AutoEncoder and multitask MLP on new dataset (from Kaggle Jane Street)

The top submission to the Kaggle Jane Street competition winner posted their models and some discussion. Numerai and that Kaggle competition are fairly similar using low signal market data and you can also use multiple targets to predict just one target on which you’re ultimately scored.
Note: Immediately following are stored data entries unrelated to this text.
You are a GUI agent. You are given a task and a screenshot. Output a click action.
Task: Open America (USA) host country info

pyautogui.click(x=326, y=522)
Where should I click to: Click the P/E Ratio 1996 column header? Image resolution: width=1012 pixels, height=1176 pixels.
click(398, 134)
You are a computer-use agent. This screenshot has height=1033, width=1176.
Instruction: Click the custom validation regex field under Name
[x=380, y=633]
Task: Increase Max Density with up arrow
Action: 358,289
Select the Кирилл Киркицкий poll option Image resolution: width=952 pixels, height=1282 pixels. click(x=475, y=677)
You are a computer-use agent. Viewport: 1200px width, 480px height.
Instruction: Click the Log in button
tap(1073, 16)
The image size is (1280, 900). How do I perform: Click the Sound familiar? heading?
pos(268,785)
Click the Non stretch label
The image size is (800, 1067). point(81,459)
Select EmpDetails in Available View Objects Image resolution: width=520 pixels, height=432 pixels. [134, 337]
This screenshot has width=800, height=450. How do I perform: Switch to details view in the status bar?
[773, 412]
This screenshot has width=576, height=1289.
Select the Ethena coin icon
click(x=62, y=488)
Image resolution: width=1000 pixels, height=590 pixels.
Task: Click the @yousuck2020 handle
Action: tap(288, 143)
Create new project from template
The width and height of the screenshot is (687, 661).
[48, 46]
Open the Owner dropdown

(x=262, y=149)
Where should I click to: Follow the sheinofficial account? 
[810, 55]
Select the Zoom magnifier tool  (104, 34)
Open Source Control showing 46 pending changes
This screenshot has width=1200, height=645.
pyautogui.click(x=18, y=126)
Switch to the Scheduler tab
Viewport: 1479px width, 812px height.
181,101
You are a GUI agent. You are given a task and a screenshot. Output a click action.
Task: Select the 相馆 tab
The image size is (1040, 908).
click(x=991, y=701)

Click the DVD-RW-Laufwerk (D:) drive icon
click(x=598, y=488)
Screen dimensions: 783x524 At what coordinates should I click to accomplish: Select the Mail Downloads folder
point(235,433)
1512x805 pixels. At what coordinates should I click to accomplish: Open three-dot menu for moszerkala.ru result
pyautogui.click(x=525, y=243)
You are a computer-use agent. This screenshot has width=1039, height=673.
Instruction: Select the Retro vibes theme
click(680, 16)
The initial idea for this model architecture came from this notebook and this paper (Deep Bottleneck Classifiers in Supervised Dimension Reduction).

The author of the initial code explains “The idea of using an encoder is to denoise the data.” The competition winner, Yirun Zhang explains the model really well (I’ve made a few edits so it’s more applicable to the Numerai dataset):

"Deep Learning Model:

  • Use autoencoder to create new features, concatenating with the original features as the input to the downstream MLP model
  • Train autoencoder and MLP together
  • Add target information to autoencoder (supervised learning) to force it to generate more relevant features, and to create a shortcut for backpropagation of gradient
  • Add Gaussian noise layer before encoder for data augmentation and to prevent overfitting
  • Use swish activation function instead of ReLU to prevent ‘dead neuron’ and smooth the gradient
  • Batch Normalisation and Dropout are used for MLP
  • Only monitor the MSE loss of MLP instead of the overall loss for early stopping"

Here is Yirun’s diagram:

The Numerai architecture is the same, but we can just use regression loss functions instead of classification loss functions (i.e. MSE instead of BCE). Also, we can use a different number of targets. For example, you can have the model predict all of the 20 day targets at once and then the final prediction would be the mean of all of those predictions. My artistic interpretation of how it would look for Numerai:

The model outputs 3 different vectors: 1) it tries to recreate the feature vector after passing through an autoencoder to compress the feature space into a latent space. 2) it uses the decoder from the autoencoder to try to predict the targets (so it can generate more relevant features in the latent space) and 3) it uses a normal MLP to try to predict the multiple targets at once which can be averaged or ensembled for a final prediction.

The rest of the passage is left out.